One could build the Neural Network software from ground up, but I am going to rely on existing library for this purpose. Earlier I have been using AI4R but as I mentioned in my post telling about new version of Raiform I have moved on to FANN or Fast Artificial Neural Network. It seems to be doing a bit better job even with same kind of network topology but what I especially like is feature called Cascade2. It dynamically builds and trains the topology and that is what I used to build the network for Raiform 2.0.
Neural networks are a pretty advanced topic and while it does help if you understand how they work it is till possible to utilize them even if most of the underlying math is left untouched. FANN has Ruby bindings (In addition to several other languages) and I am using Ruby gem called ruby-fann to take advantage of it. FANN has several graphical interfaces as well but I find it a lot easier to work in command line (Command line in windows is pain to work with so be warned or use a proper OS like Linux 🙂 ). If you wish to get a primer about Neural networks you could read for example this.
Last big building block is data. I am going to use data starting from beginning of 2012 and all of my data is originated from Racing Dossier. I have the data in a database so it is easy for me to fetch data with required filters as needed. Actual ratings that I am planning to use I will cover later on. I haven’t decided yet, but it might make sense to build a working database to handle the training and testing data. In the past I have just used csv files for this purpose.
For a while now I have been planning on combining some ideas that I have used in the past and things that I have wanted to learn more about. And I have decided to write a diary of sorts which would serve a dual purpose of documenting this for my own benefit and potentially acting as a tutorial of sorts for others interested in pursuing similar ends.
My plan is pretty simple. I plan to create a neural network and output of that network would be further adjusted with Monte Carlo simulation. End results of this combination should be most likely winner and likelihood for that so that in addition to selection a value price would be calculated for it as well.

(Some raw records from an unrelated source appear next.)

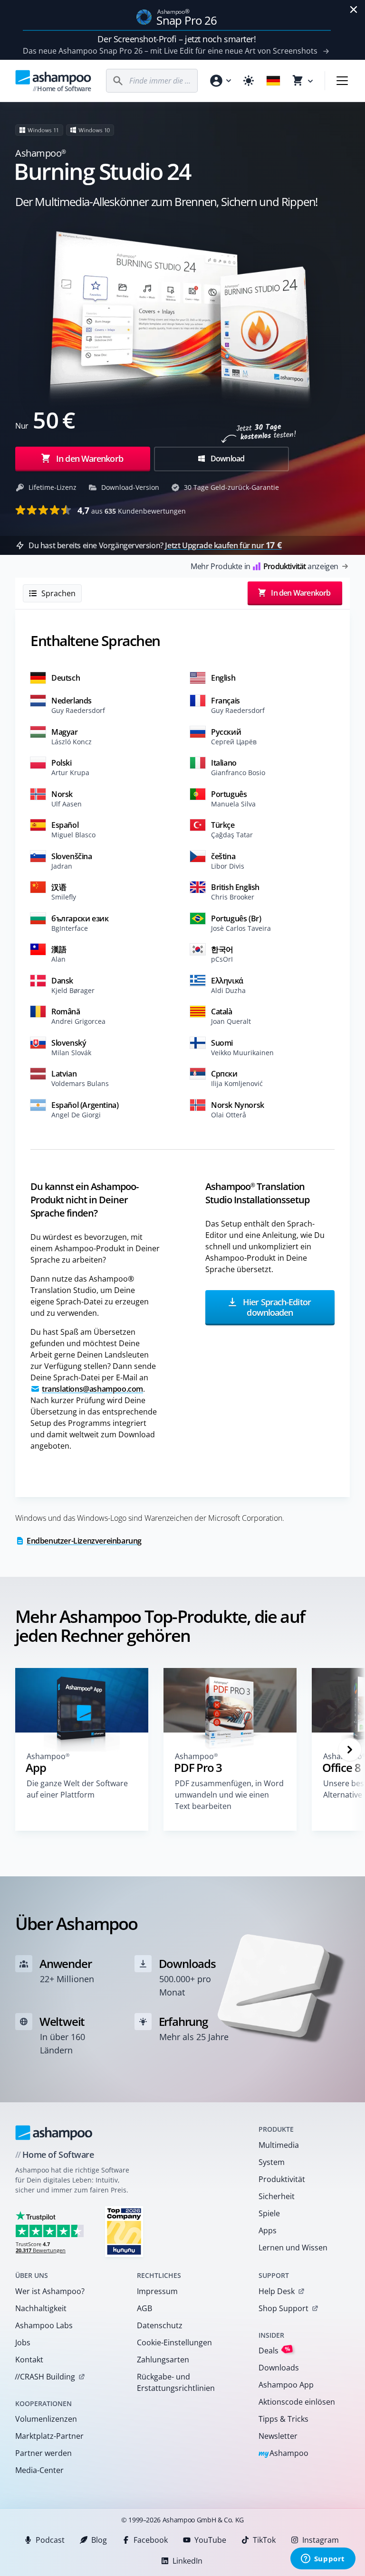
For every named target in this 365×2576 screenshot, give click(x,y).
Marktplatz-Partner (49, 2436)
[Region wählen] (273, 80)
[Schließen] (353, 9)
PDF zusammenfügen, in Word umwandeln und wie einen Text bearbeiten (229, 1794)
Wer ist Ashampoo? (50, 2291)
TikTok (264, 2540)
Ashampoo (283, 2454)
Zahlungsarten (163, 2359)
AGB (144, 2308)
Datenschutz (159, 2325)
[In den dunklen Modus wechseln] (248, 80)
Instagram (320, 2540)
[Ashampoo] (54, 2132)
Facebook (151, 2540)
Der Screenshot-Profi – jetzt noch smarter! (176, 39)
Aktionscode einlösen (297, 2402)
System (272, 2162)
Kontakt (29, 2359)
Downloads (279, 2367)
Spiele (269, 2213)
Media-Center (39, 2470)
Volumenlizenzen (46, 2419)
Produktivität (282, 2179)
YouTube (210, 2540)
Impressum (157, 2291)
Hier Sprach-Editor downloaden (276, 1307)
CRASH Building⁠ (45, 2376)
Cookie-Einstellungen (174, 2342)
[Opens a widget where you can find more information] (322, 2559)
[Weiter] (349, 1749)
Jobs (22, 2342)
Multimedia (279, 2145)
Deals (274, 2350)
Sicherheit (277, 2196)
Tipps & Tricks (283, 2419)
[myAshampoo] (220, 80)
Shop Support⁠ (283, 2308)
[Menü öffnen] (342, 80)
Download (227, 458)
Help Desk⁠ (277, 2291)
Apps (268, 2230)
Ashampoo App (286, 2384)
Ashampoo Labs (44, 2325)
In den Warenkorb (89, 458)
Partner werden (43, 2453)
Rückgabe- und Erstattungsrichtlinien (176, 2382)
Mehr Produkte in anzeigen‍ (264, 566)
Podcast (50, 2540)
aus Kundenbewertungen (131, 510)
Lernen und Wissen (293, 2247)
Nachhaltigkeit (41, 2308)
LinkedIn (187, 2561)
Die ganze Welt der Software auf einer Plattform (77, 1789)
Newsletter (278, 2436)
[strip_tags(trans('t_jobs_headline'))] (124, 2231)
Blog (99, 2540)
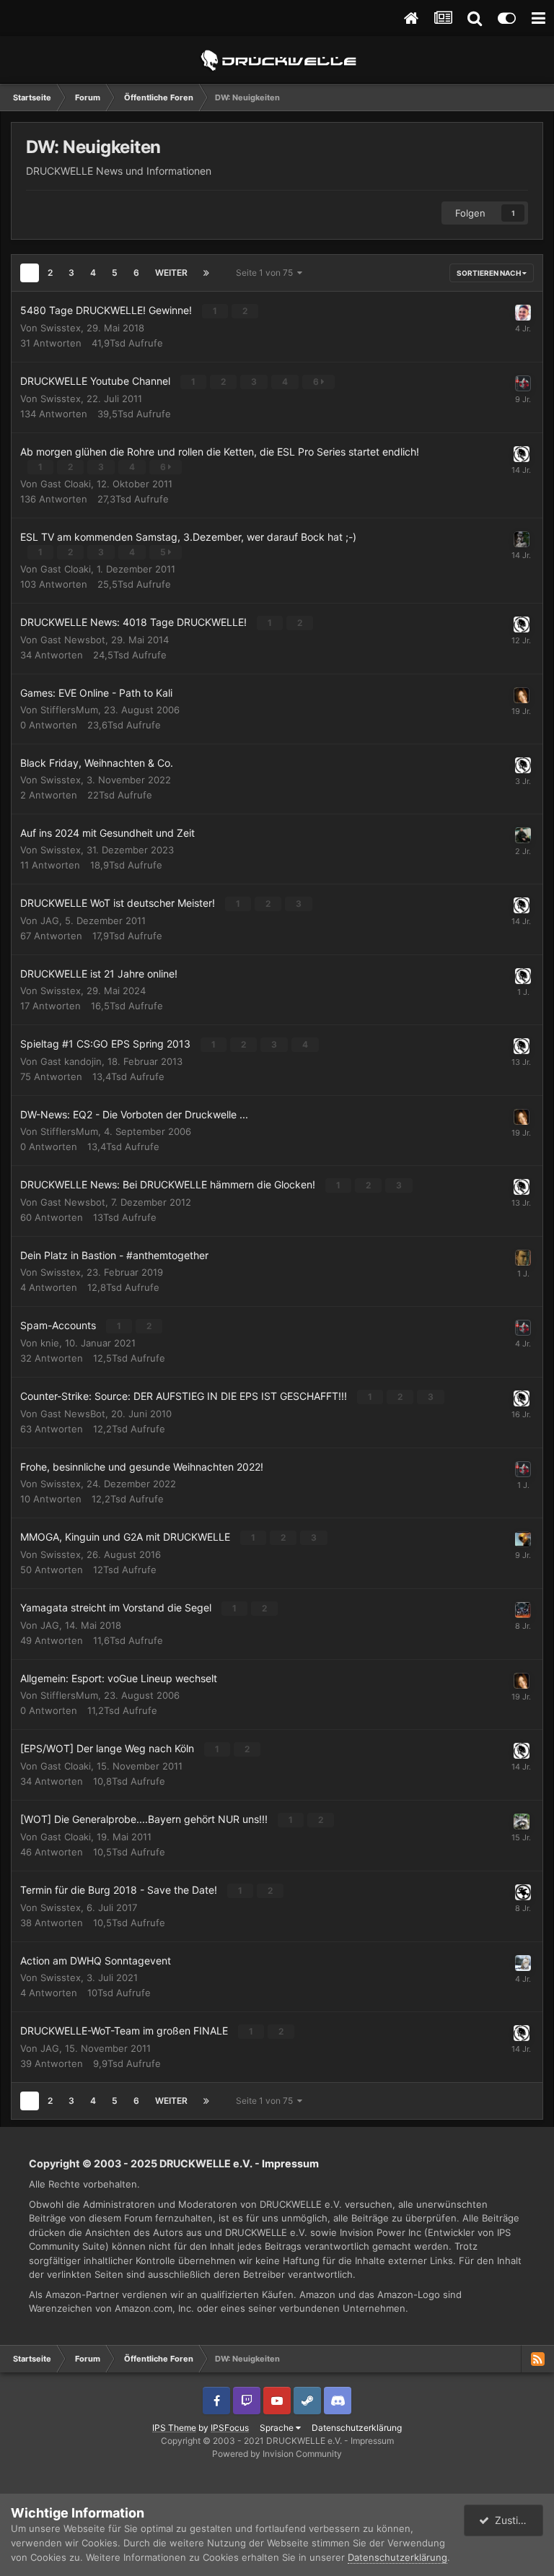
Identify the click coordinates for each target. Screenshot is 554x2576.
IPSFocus (230, 2427)
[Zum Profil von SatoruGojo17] (523, 765)
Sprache (278, 2427)
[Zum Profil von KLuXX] (521, 905)
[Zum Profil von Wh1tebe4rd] (523, 1963)
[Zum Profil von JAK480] (523, 1610)
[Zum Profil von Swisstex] (523, 383)
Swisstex (60, 328)
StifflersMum (69, 709)
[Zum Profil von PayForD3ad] (523, 1539)
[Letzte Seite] (206, 273)
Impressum (290, 2163)
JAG (49, 920)
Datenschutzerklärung (357, 2427)
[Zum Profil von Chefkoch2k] (523, 1258)
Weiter (171, 272)
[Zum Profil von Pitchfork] (521, 539)
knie (49, 1343)
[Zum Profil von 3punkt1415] (523, 835)
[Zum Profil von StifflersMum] (521, 695)
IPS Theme (174, 2427)
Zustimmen (516, 2520)
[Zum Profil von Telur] (521, 1821)
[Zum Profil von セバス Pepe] (523, 313)
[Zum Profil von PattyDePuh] (523, 1892)
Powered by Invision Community (277, 2453)
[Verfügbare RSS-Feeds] (537, 2358)
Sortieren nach (489, 273)
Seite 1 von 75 (266, 272)
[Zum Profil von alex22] (523, 976)
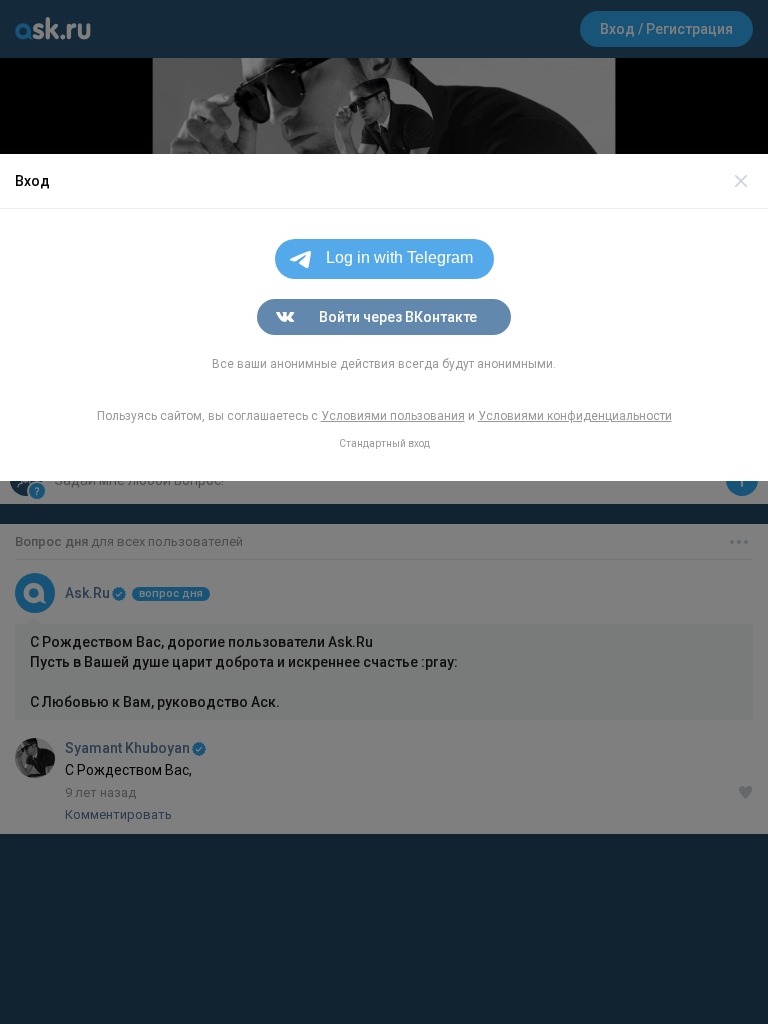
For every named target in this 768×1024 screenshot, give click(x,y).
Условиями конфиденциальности (575, 416)
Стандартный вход (384, 443)
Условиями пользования (393, 416)
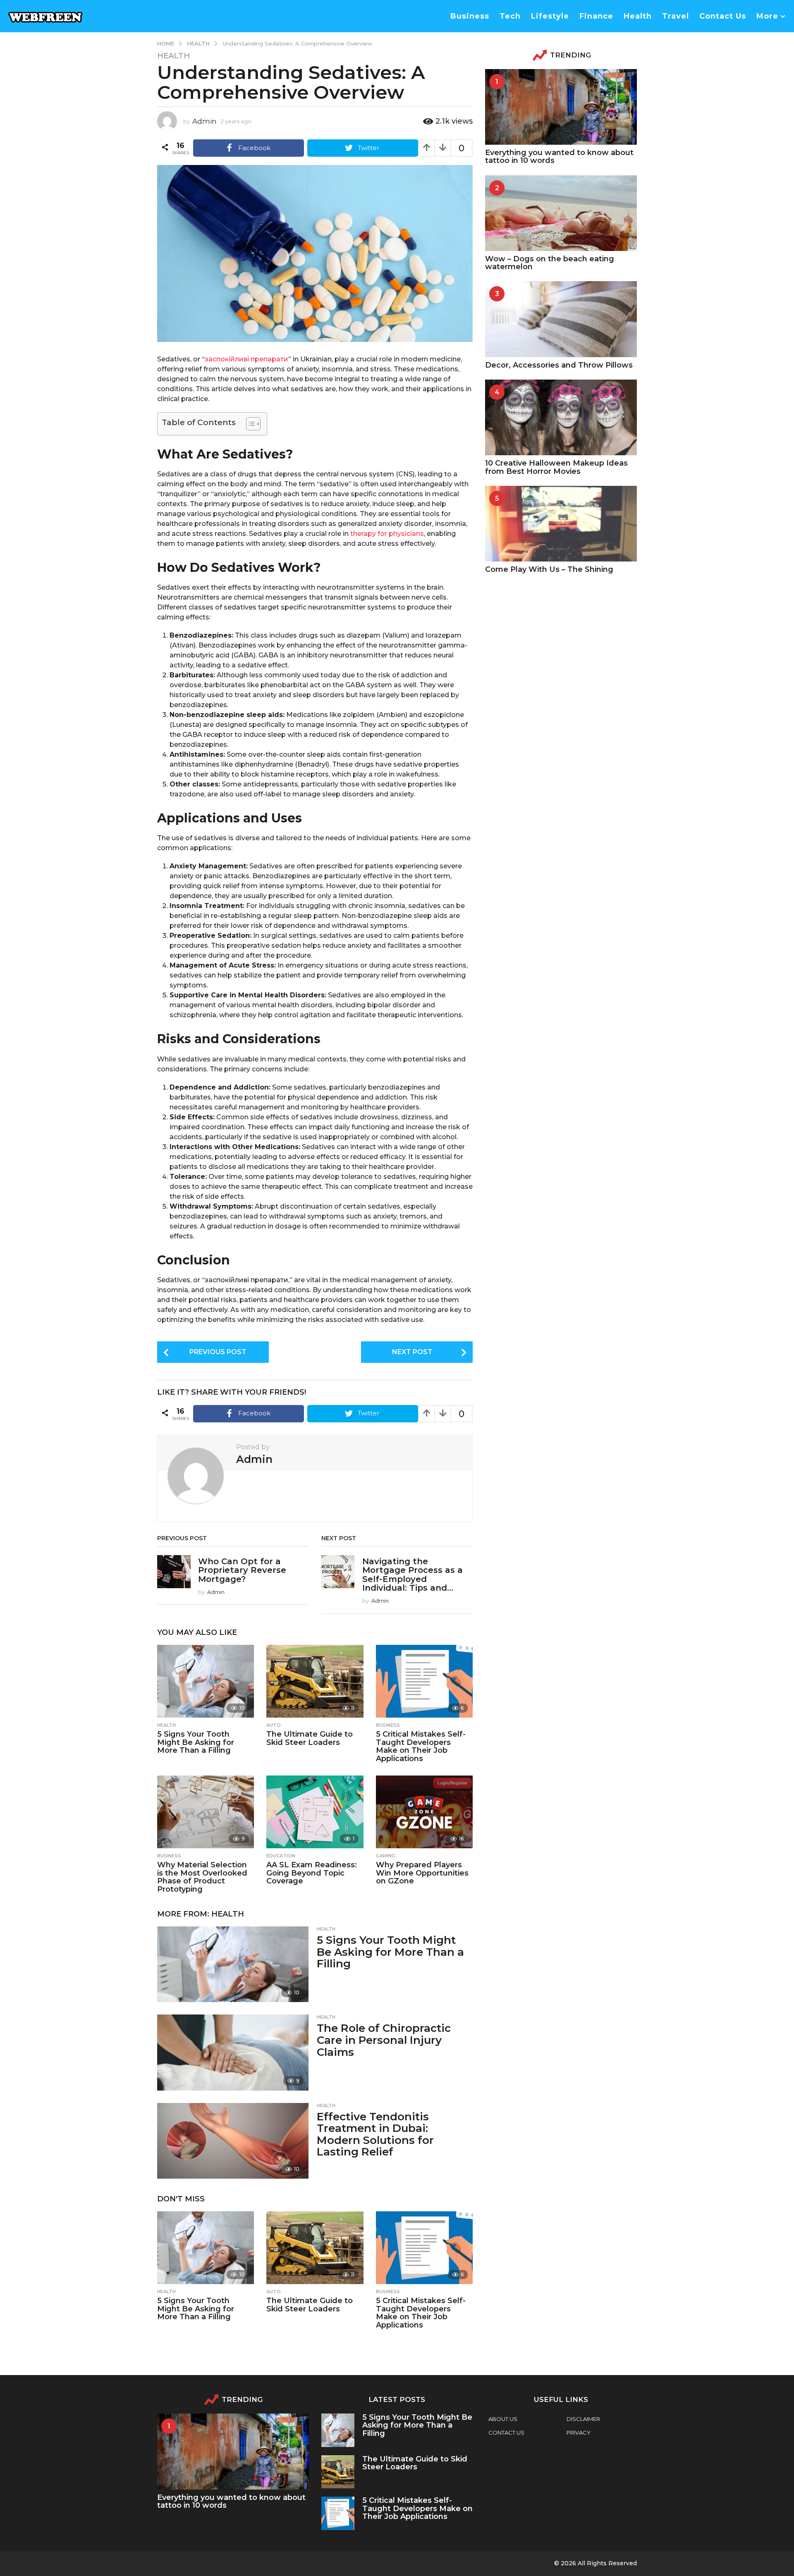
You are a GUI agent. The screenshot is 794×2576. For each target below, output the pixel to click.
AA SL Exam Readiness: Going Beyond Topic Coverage (311, 1873)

I am going to concentrate on 5-7 furlong All Weather races ran in UK and Ireland. Idea is to structure network in a way that pair of runners is modeled as one row of data (This is lifted from old Smartsig article, reference to which I need to dig up). Winner of future race is predicted then by comparing all pairs in the race and finding out which one wins most of these virtual duels.
This is also where I plan to utilize Monte Carlo simulation, so instead of one run through the network I am going to do it ten thousand times, or whatever figures seems like reasonable for the use when I get to that point.
As I am basically learning by doing here I welcome all comments and suggestions any reader might have.